**The problem**
Print exactly what appears from the line containing "You are a GUI" through the final line of the data below, pictures excluded.

----- The data -----

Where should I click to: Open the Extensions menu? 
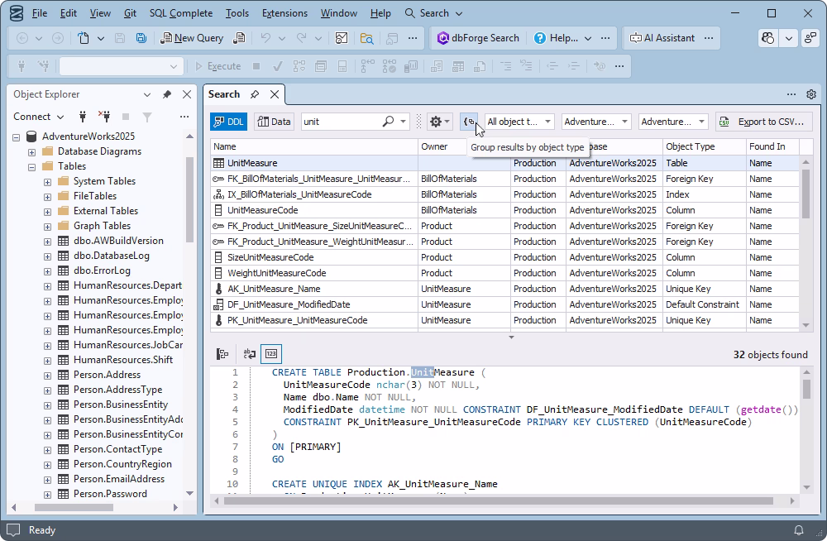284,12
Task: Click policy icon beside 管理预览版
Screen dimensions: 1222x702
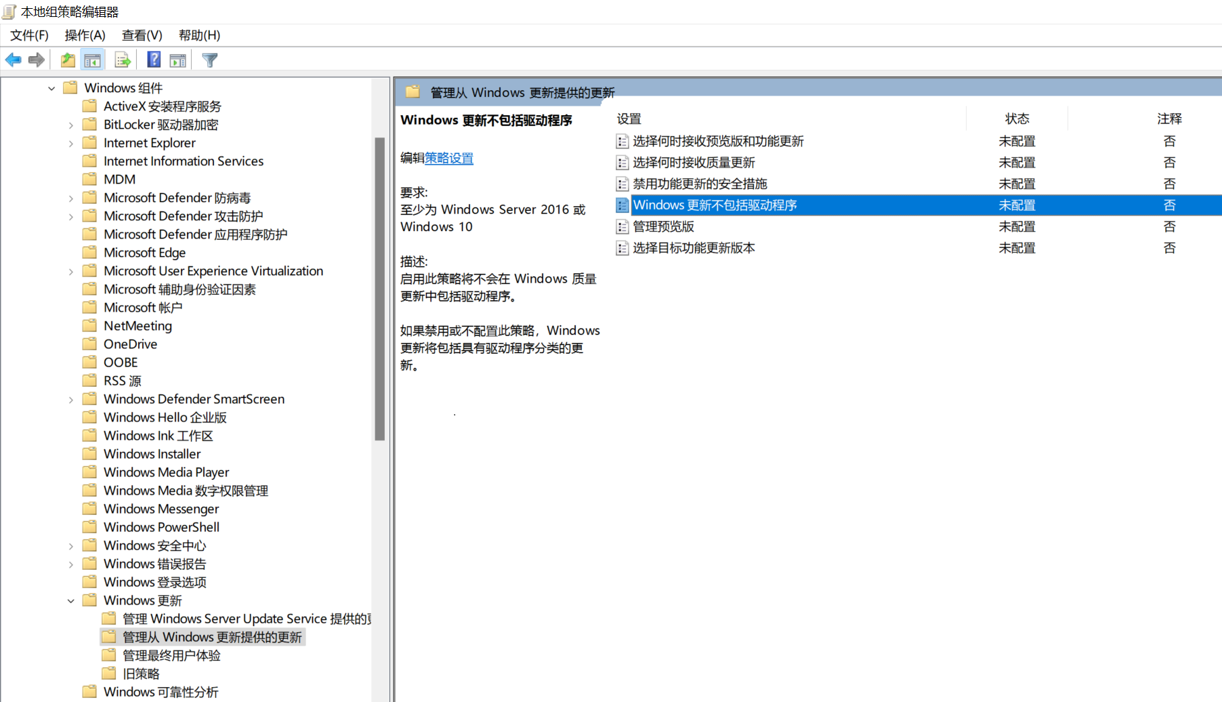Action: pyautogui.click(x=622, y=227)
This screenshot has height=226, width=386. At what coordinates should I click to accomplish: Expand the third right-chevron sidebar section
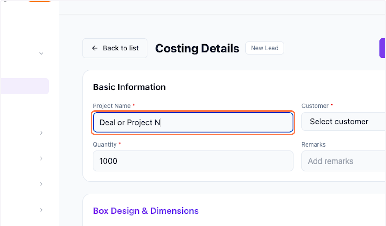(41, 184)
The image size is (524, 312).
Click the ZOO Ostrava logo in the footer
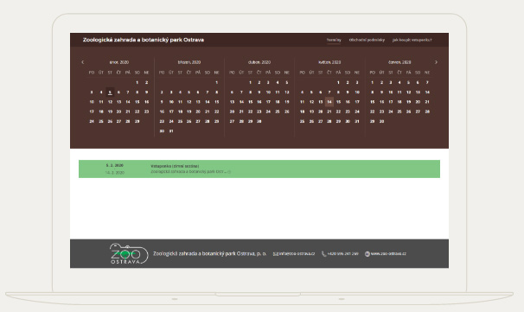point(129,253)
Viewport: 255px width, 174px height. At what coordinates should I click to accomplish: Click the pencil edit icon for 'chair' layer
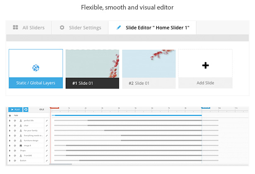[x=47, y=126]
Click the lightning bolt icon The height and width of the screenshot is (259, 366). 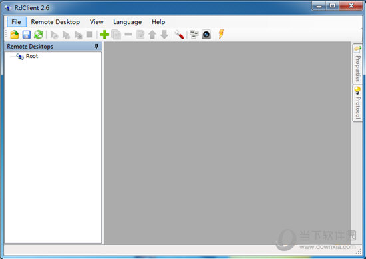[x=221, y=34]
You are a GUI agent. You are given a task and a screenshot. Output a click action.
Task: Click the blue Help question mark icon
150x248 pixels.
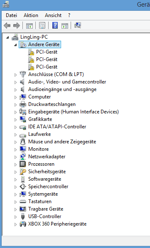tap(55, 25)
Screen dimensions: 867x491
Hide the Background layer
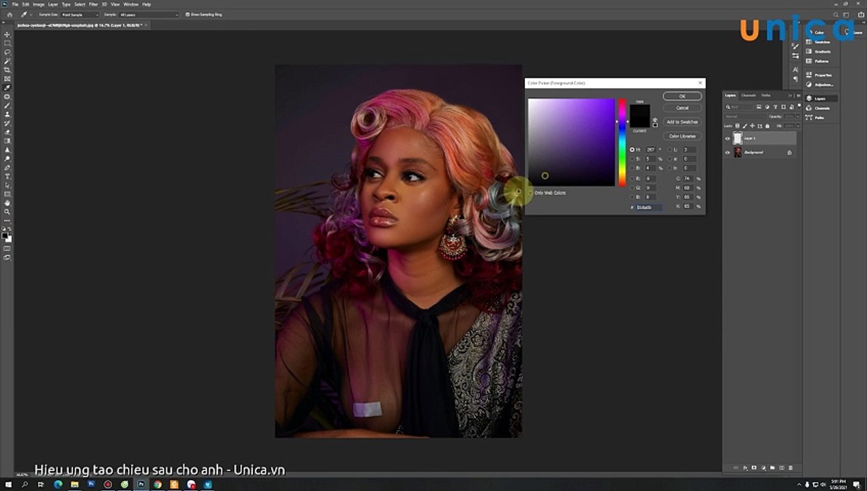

-----

**Exercise result**
You are a GUI agent. You are given a task and a screenshot. Output a click action.
Task: Click the blue Help question mark icon
150x248 pixels.
tap(55, 25)
Screen dimensions: 867x491
Hide the Background layer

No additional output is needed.